Can you explain how an 8 kHz sample rate works with that data transmission rate?
It sends the values sampled by the ADC encoded in one of the three formats, so, as you said, it basically sends a series of numbers on the serial line. The baud rate depends on the sampling rate chosen and the number of bits per sample; With four bits and 7.2 kHz sampling rate a baudrate of 38400 baud/s is enough and so it's what I am using.
The program I am using for test is just the TwoPortsSerial sketch. I manually send commands to the modem through the Serial monitor.
The sequence of commands I am using (and that works when using my PC's serial port) is:
AT#CLS=8 (set voice mode)
AT#VSM=129, 7200 (G.721 encoding, 7.2 kHz sample rate)
AT#BDR=16 (turn off autobaud and set baud rate to 38400 bps)
AT#VRX (voice receive)
@jregminton The sample rate is 7.2 kHz, not as I said 8 kHz (I wrote 8 kHz by mistake because i got confused by the fact that the modem reports 8000 even if the selected baudrate is 7.2 kHz)
That said, one sample can use less than eight bits (it can be selected by the user out of two or three values, the default is four bits per sample) so that explains how it is possible.
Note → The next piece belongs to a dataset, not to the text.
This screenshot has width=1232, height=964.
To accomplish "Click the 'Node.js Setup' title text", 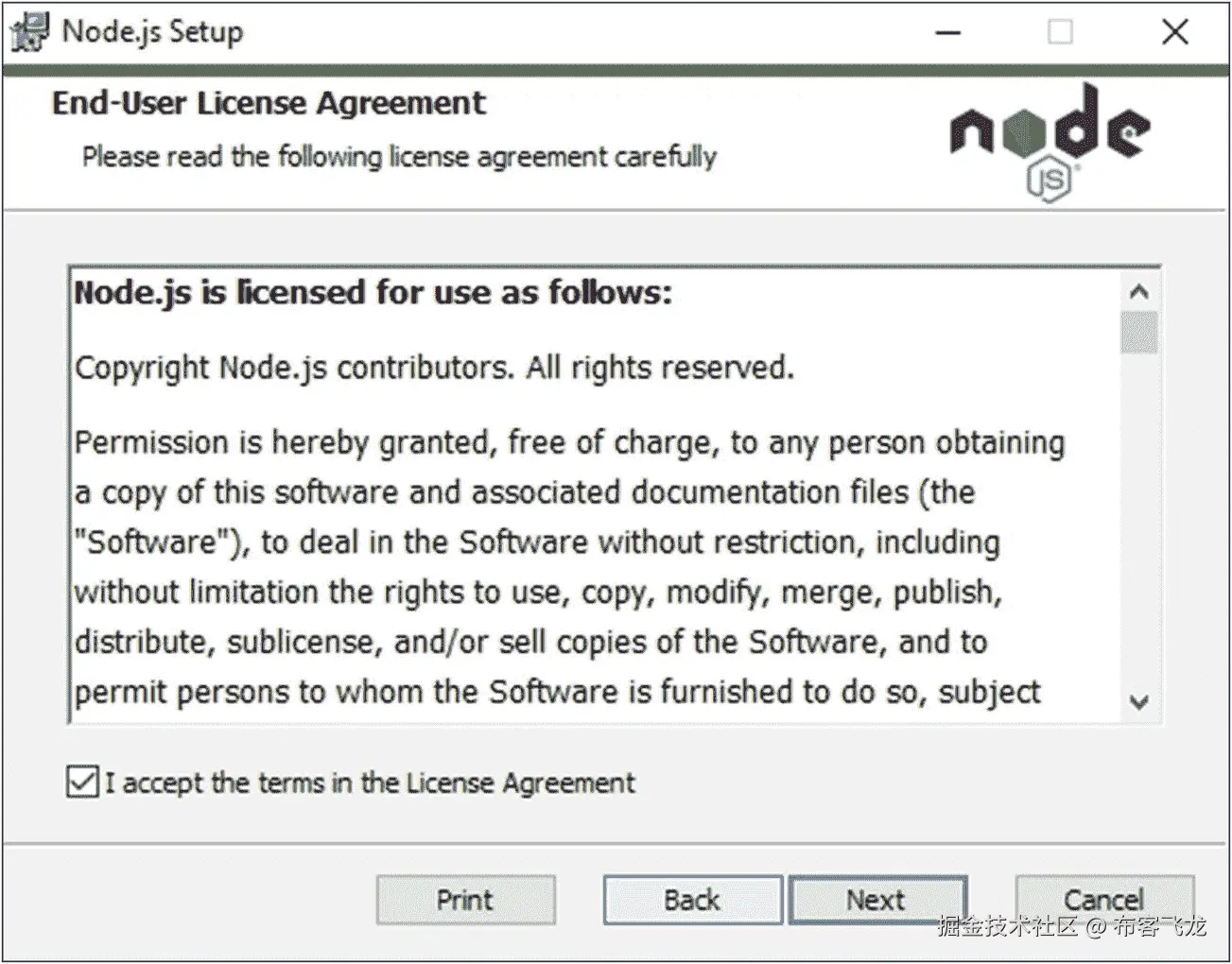I will click(x=152, y=32).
There is a table in the voice section of the document I sent that explains the relationship between sample rate and minimum baud rate.
P.S: Even setting the baudrate higher than the reported minimum of 38400 baud per second does not solve the problem.
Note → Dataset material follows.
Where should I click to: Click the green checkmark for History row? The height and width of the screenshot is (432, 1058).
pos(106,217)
4 bit audio samples at 7.2 kHz sample rate must sound terrible!
PhaseSeeker:
P.S: Even setting the baudrate higher than the reported minimum of 38400 baud per second does not solve the problem.
You have still not posted the program you are using for testing.
...R
I said in the post before that I'm just using the TwoPortSerial sketch from SoftwareSerial to send commands
PhaseSeeker:
I said in the post before that I'm just using the TwoPortSerial sketch from SoftwareSerial to send commands
It is much easier to help when you post the code that YOU have uploaded to your Arduino so we don't have to go looking for it and then wonder if I have actually found the same code that you have, or something similar but different.
...R
I really don't see why you need the same code that is present in every Arduino IDE, but here you are:
#include <SoftwareSerial.h>
SoftwareSerial mySerial(2, 3); // RX, TX
void setup() {
// Open serial communications and wait for port to open:
Serial.begin(38400);
while (!Serial) {
; // wait for serial port to connect. Needed for native USB port only
}
mySerial.begin(38400);
}
void loop() { // run over and over
if (mySerial.available()) {
Serial.write(mySerial.read());
}
if(Serial.available()) {
mySerial.write(Serial.read());
}
}
@jregminton Yes, the sound isn't that good, but it is good enough for the recorded voice to be intelligible so for this use it should be fine.
PhaseSeeker:
I really don't see why you need the same code that is present in every Arduino IDE, but here you are:
I don't see any code in that program to change the modem to the voice-receive mode.
38400 baud can be marginal for SoftwareSerial. This is probably a task that would be more suited to an Arduino with at least two HardwareSerial ports - such as Mega, Leonardo or Micro.